The cultural items at the remote 37,000-hectare Burrup Peninsula have been recommended for UNESCO World Heritage listing, but researchers warn they are being degraded by emissions from industrial projects.
In August, Environment Minister Tanya Plibersek paved the way for a contentious new development, rejecting calls to stop a fertiliser plant being built on a site significant to local Indigenous people.
Murujuga traditional custodians had asked her to grant a Section 9 emergency declaration to prevent multinational Perdaman being permitted to dismantle and remove cultural items from the site.
The region is already home to Woodside’s gas hub and the Yara Pilbara fertiliser plant.
What’s at the rock art site?
Indigenous custodians have described the Burrup Peninsular’s rock art as a “library” etched across more than a million rocks, which predates the Bible by tens of thousands of years.
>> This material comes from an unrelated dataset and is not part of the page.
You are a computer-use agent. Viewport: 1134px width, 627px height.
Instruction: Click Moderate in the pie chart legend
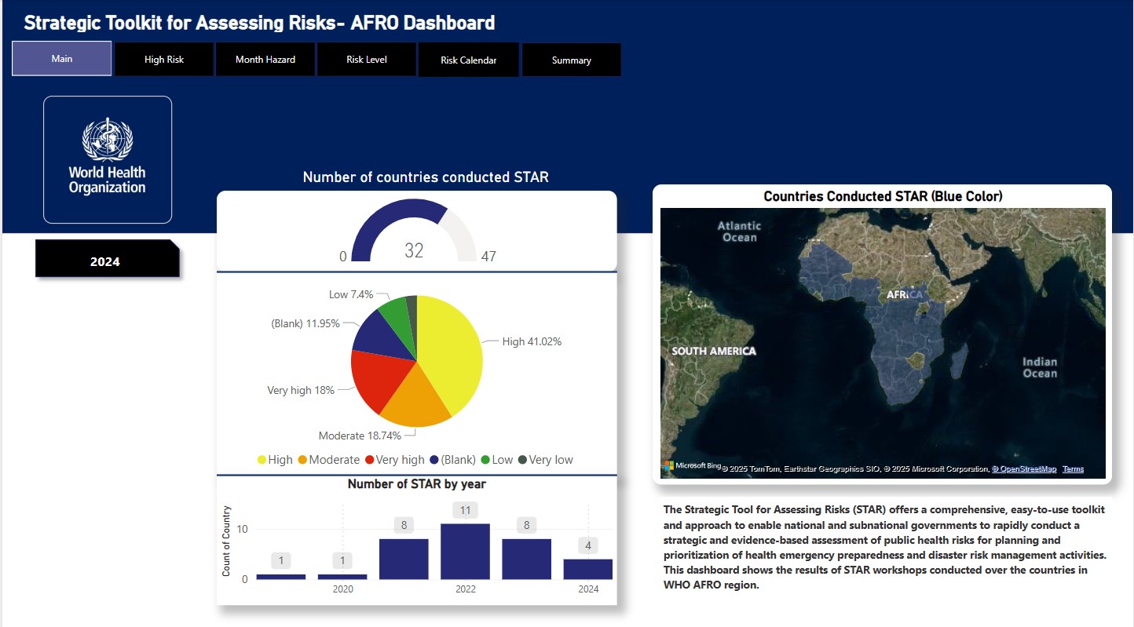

In July, two Mardudhunera women travelled to the United Nations in Geneva, warning ongoing development around the site was akin to "cultural genocide”.
While historically industrial development has caused significant damage across the area, energy company Woodside says its approach has “matured” during 40 years of operations there.
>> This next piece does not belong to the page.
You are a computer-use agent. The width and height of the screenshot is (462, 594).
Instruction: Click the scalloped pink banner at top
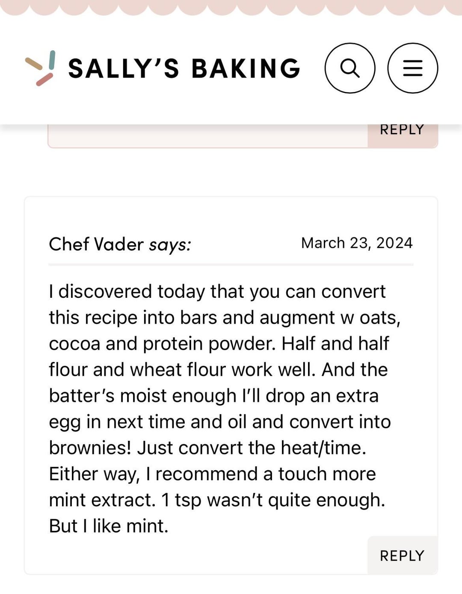(231, 7)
What happens at the Indigenous cultural site now?
Minister Plibersek has approved the assessment under Section 10 of the Aboriginal & Torres Strait Islander Heritage Protection Act.
This will result in an independent reporter investigating claims Indigenous sites are being threatened by development.
“The consultant will take as long as is needed to prepare the report. There is no statutory timeframe,” a spokesperson for Minister Plibersek said.
How have Indigenous campaigners reacted?
The Section 10 has been welcomed by its applicant, Mardudhunera woman Raelene Cooper, however she remains concerned “damage and desecration” at the site could still occur.
Because the Section 9 was not approved, she worries Perdaman's development could damage cultural sites before the Section 10 assessment is concluded.
“The community will be outraged if this failure from the government to ensure cultural safety allows for another Juukan Gorge while the Section 10 assessment is still ongoing,” Ms Cooper said.
“The whole community needs to band together to protect (the site) because this is about our human rights and basic equality under the law and our lore.”